Stored items –
****************************************

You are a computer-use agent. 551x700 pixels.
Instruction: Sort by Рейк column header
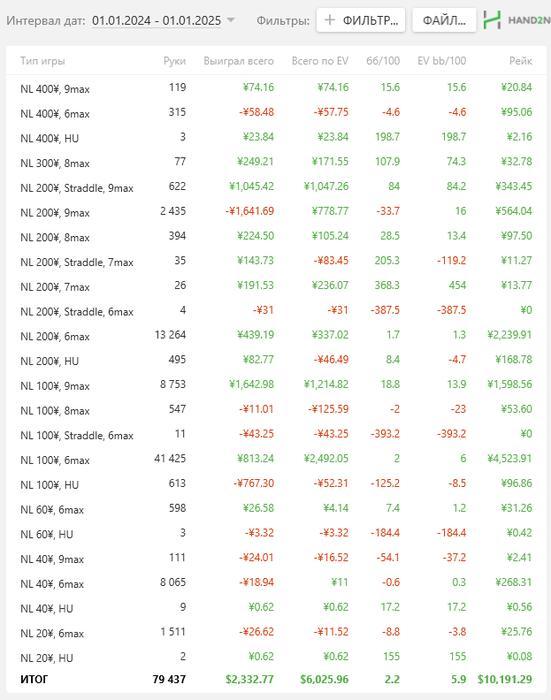coord(521,61)
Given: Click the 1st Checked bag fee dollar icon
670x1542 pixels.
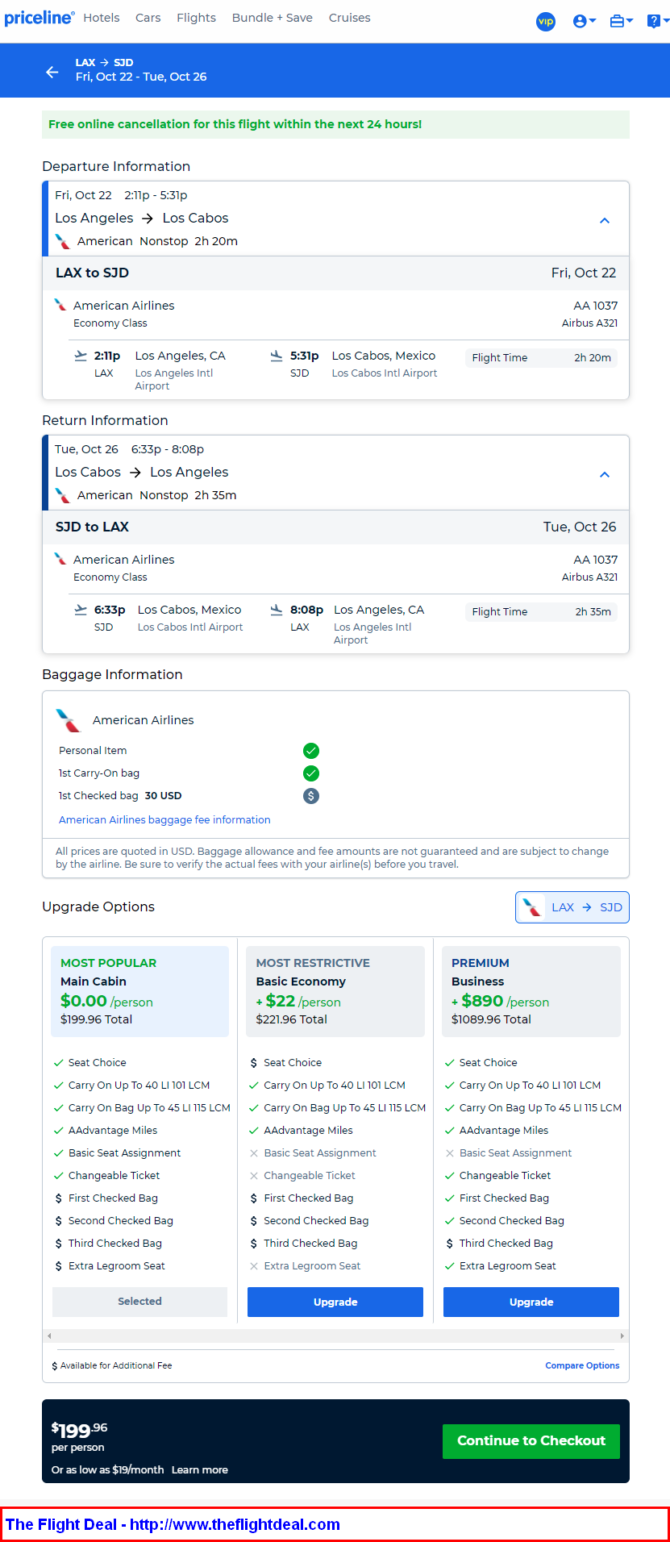Looking at the screenshot, I should (x=311, y=796).
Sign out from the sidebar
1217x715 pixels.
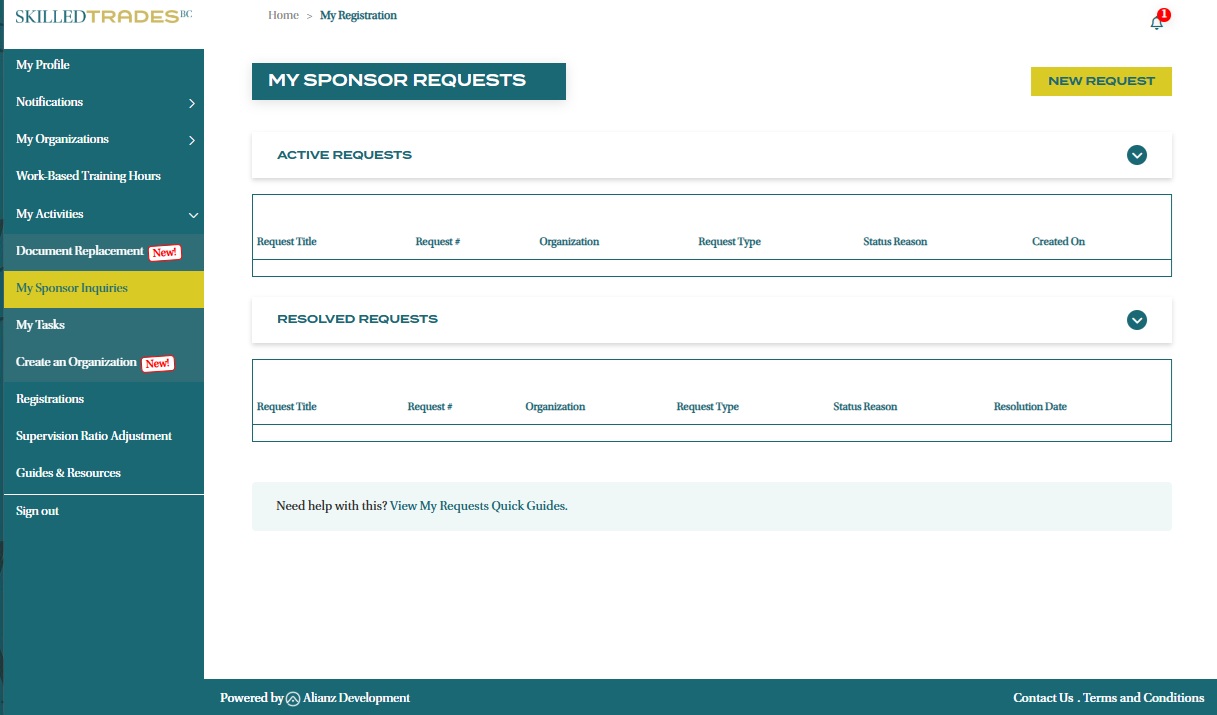pos(37,511)
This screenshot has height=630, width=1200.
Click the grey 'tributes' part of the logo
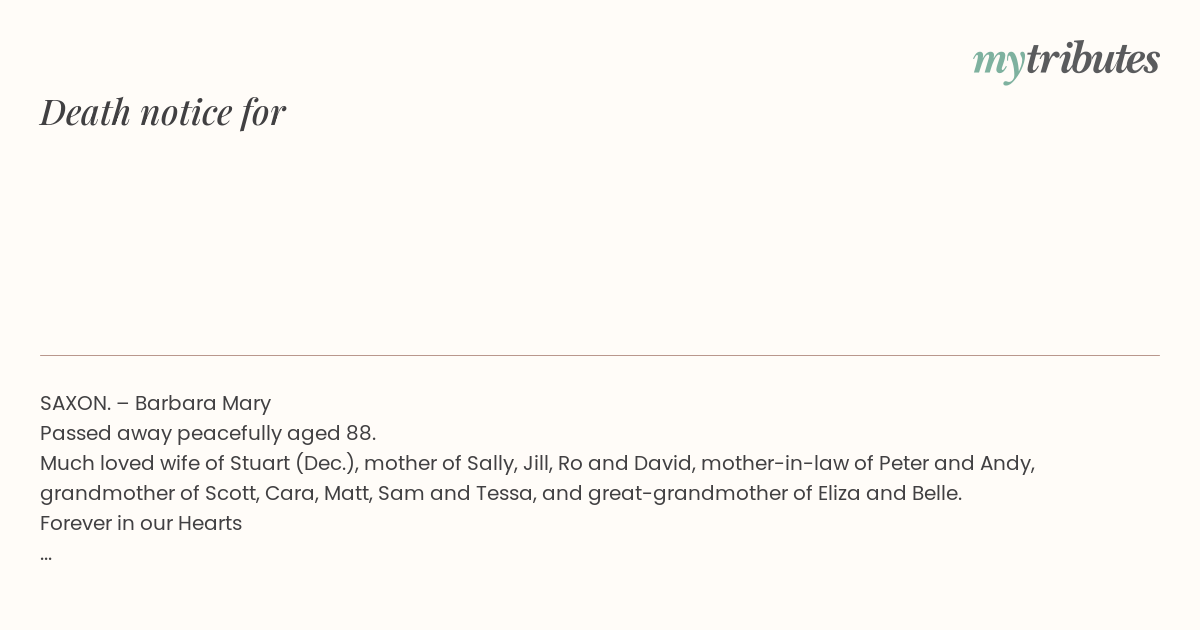pos(1093,59)
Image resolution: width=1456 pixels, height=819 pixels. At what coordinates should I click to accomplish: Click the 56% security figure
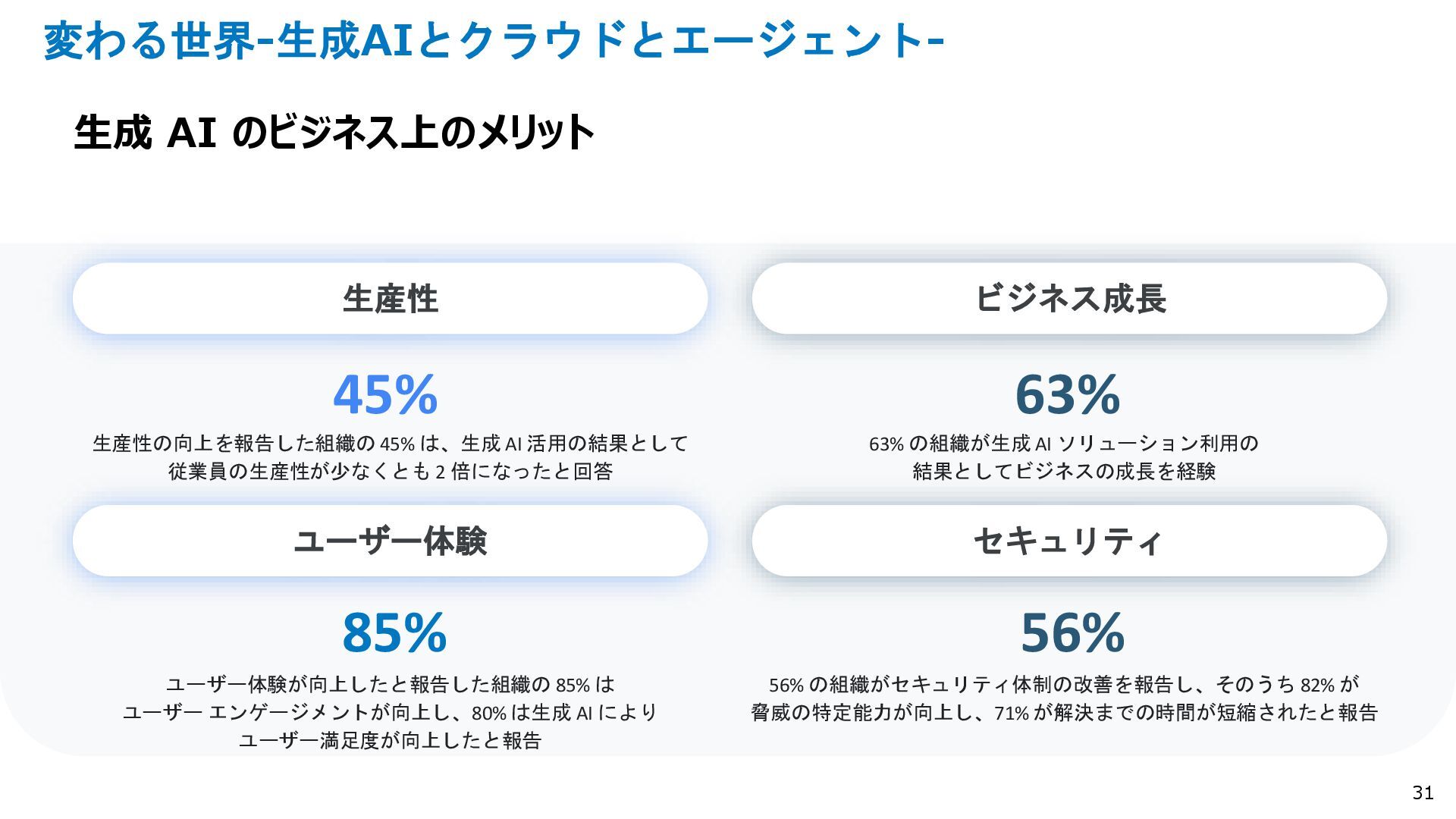1072,633
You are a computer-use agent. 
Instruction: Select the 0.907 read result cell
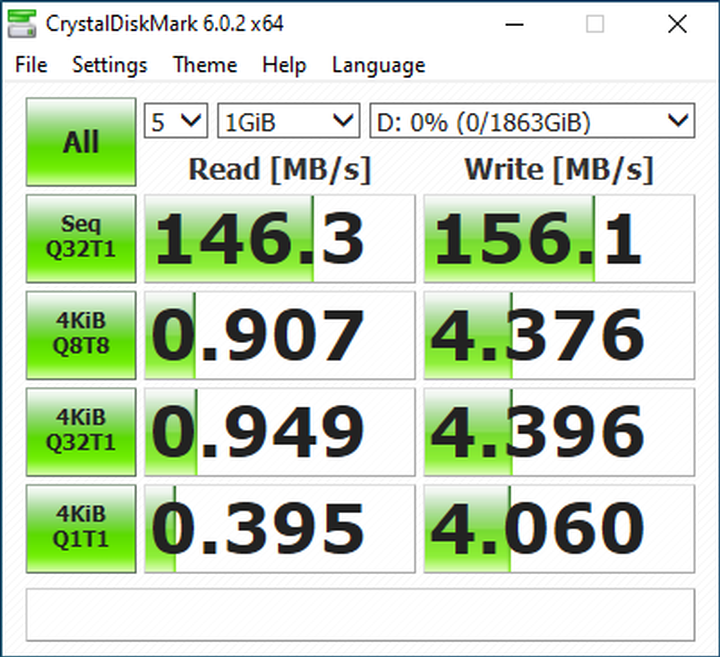pos(279,335)
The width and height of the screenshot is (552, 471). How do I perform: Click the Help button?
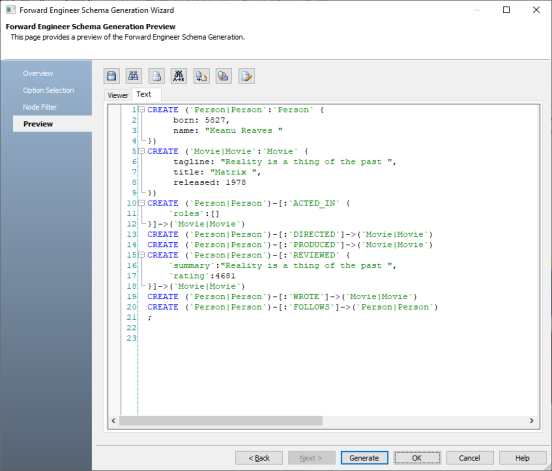click(x=522, y=458)
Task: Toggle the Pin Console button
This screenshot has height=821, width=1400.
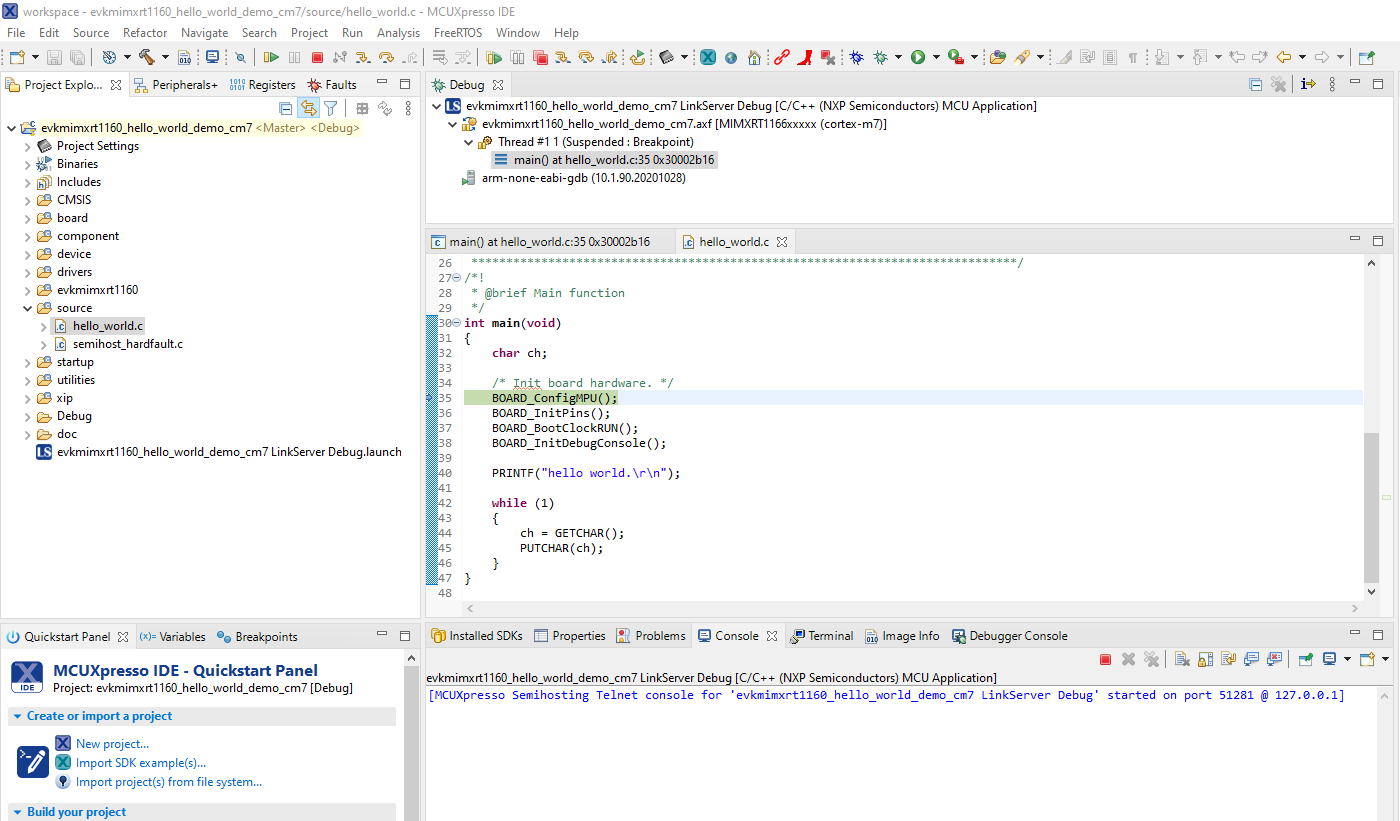Action: coord(1306,659)
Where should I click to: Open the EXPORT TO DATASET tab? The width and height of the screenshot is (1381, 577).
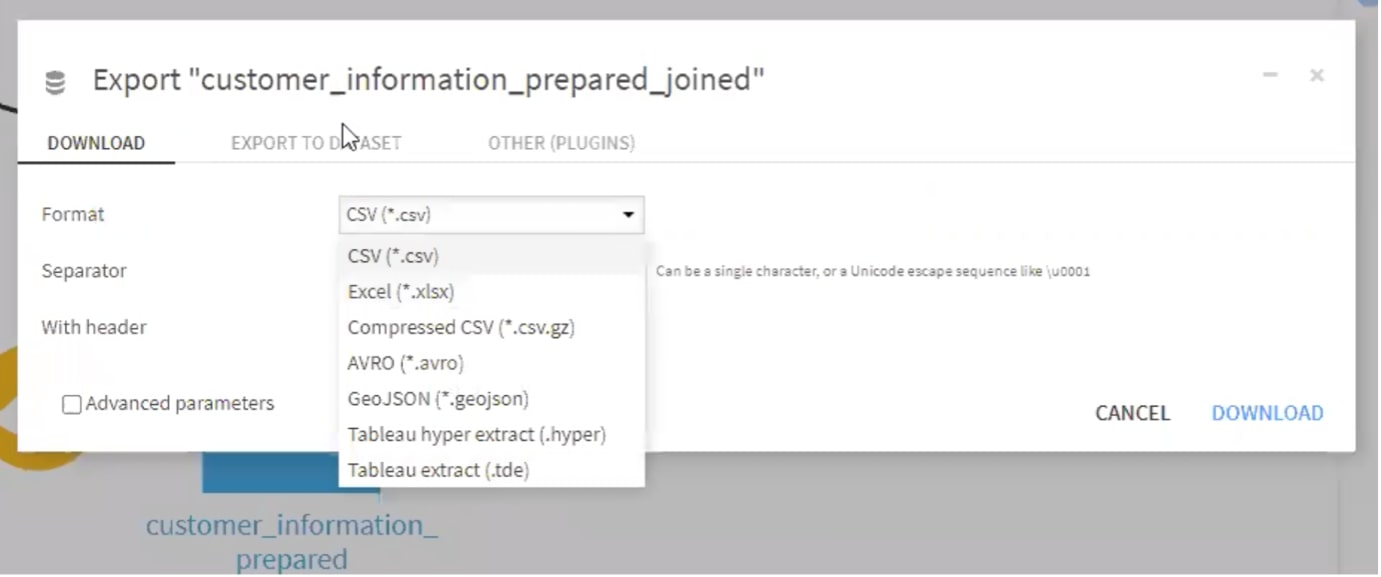(316, 143)
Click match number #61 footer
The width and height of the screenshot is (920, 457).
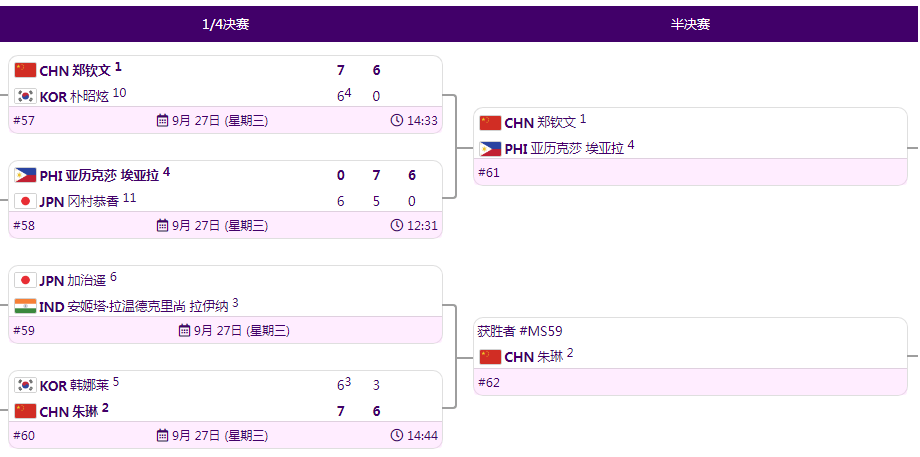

****************************************

To do –
The lines from the one containing "670x1542 pixels." through the final line of the data are to be repeated exactly, with both ends included and all pictures left out.

The answer –
670x1542 pixels.
Looking at the screenshot, I should (x=311, y=796).
Sign out from the sidebar
1217x715 pixels.
pos(37,511)
This screenshot has height=630, width=1200.
Click the grey 'tributes' part of the logo
pos(1093,59)
Image resolution: width=1456 pixels, height=819 pixels. At what coordinates should I click to accomplish: Click the 56% security figure
1072,633
You are a computer-use agent. 
Instruction: Select the 0.907 read result cell
pos(279,335)
The width and height of the screenshot is (552, 471). How do I perform: Click the Help button?
click(x=522, y=458)
Task: Toggle the Pin Console button
This screenshot has height=821, width=1400.
Action: coord(1306,659)
Where should I click to: Open the EXPORT TO DATASET tab? The width and height of the screenshot is (1381, 577).
(316, 143)
Click match number #61 footer
The width and height of the screenshot is (920, 457).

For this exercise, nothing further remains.